> [Exercise brief]
Copy exactly, please, the line that has "Viewport: 1200px width, 630px height." in it along with every line after it to the end of the listing.

> [Input data]
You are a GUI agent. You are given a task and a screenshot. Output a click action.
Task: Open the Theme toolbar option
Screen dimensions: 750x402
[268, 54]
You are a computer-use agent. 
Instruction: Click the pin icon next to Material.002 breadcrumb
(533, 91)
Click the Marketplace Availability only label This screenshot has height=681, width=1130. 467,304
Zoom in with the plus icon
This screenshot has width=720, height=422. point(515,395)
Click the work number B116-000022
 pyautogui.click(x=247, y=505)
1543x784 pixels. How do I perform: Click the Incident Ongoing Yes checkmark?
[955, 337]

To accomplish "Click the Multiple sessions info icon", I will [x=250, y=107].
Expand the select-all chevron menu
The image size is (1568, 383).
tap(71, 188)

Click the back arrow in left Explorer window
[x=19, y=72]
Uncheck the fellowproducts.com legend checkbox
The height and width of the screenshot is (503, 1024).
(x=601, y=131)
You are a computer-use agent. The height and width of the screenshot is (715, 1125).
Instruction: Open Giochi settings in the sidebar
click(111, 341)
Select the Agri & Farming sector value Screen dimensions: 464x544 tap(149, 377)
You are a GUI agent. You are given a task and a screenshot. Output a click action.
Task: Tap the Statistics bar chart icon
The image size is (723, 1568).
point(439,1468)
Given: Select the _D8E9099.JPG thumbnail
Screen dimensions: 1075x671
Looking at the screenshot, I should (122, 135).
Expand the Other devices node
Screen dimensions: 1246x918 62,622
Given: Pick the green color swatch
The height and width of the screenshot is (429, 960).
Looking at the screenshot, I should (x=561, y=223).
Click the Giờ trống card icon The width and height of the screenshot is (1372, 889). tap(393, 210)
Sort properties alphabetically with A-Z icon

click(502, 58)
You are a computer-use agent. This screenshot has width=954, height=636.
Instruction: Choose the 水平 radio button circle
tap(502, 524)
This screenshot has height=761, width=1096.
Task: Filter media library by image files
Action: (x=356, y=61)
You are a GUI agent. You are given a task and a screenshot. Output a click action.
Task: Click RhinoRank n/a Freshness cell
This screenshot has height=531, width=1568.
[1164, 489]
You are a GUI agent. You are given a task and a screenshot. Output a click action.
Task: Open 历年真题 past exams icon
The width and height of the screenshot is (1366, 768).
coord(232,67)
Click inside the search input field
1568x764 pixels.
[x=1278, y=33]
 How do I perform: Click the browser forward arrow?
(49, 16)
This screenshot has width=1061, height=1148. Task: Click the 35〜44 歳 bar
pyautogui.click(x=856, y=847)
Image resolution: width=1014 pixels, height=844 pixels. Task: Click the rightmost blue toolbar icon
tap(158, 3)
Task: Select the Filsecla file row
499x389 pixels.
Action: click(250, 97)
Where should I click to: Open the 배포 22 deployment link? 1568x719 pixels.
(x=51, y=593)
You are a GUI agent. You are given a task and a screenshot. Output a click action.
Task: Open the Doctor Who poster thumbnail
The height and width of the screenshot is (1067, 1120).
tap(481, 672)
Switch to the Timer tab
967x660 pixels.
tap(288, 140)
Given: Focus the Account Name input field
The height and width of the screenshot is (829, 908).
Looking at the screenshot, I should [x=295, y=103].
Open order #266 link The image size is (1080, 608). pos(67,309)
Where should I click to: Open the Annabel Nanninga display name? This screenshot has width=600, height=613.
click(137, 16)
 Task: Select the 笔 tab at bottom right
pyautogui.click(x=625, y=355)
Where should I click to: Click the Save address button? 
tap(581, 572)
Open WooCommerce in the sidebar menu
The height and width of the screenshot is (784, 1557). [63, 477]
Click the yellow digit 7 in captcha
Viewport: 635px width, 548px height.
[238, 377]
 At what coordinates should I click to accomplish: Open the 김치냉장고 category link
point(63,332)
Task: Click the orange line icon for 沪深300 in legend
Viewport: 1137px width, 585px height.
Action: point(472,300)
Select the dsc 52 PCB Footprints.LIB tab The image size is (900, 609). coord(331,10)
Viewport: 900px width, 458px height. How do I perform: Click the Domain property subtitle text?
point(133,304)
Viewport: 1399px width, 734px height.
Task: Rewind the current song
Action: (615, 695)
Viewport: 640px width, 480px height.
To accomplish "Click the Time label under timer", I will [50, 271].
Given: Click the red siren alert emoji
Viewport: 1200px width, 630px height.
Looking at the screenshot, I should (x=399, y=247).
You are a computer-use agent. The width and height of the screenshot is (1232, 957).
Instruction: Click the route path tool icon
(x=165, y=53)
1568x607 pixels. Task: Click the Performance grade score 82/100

> [Expected output]
Viewport: 1200px width, 630px height.
Looking at the screenshot, I should (x=399, y=247).
You are a computer-use agent. The width and height of the screenshot is (1232, 957).
Instruction: Click the route path tool icon
(x=165, y=53)
1568x607 pixels. Task: Click the Performance grade score 82/100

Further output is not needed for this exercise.